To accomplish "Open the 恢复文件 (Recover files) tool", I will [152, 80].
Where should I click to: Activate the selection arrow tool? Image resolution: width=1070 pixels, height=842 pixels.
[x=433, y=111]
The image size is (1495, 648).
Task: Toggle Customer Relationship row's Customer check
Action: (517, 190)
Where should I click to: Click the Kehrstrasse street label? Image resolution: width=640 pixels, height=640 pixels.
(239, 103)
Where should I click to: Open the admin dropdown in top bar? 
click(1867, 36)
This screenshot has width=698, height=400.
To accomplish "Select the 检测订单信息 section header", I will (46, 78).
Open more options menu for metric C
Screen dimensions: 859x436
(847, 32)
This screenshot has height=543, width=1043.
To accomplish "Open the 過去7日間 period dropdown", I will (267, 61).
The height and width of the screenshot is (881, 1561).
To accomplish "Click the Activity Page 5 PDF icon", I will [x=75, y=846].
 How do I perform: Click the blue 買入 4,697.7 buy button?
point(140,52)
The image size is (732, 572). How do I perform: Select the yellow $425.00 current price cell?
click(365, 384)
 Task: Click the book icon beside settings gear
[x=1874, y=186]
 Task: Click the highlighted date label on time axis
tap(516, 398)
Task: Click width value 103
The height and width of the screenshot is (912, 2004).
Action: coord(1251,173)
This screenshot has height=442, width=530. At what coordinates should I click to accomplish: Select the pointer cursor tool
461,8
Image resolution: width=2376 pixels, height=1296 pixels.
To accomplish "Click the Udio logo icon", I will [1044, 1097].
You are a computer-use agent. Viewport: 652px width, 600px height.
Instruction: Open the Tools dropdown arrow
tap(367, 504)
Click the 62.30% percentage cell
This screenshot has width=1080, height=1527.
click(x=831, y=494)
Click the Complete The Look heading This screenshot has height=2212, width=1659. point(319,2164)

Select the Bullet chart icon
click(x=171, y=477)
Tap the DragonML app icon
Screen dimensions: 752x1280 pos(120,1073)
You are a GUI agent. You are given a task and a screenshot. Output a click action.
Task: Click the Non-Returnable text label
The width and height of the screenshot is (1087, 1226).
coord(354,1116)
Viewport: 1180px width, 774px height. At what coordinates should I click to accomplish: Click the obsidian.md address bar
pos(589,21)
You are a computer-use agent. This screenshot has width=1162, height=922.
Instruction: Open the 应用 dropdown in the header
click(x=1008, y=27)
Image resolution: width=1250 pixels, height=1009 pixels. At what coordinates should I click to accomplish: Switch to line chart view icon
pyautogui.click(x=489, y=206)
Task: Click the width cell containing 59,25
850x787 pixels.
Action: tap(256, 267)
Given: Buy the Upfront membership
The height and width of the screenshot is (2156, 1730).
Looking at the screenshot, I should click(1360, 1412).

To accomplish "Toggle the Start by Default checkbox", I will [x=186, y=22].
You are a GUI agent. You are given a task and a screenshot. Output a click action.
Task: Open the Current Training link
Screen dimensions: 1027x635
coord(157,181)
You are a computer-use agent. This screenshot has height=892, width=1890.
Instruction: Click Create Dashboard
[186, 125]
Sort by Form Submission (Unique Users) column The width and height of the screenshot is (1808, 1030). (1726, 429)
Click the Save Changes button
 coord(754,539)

════════════════

■ Exercise prompt
From the listing above, collect every line that mentions the word "computer".

■ Solution for this problem
You are a computer-use agent. Viewport: 652px width, 600px height.
You are a computer-use agent. This screenshot has width=1162, height=922.
You are a computer-use agent. This screenshot has height=892, width=1890.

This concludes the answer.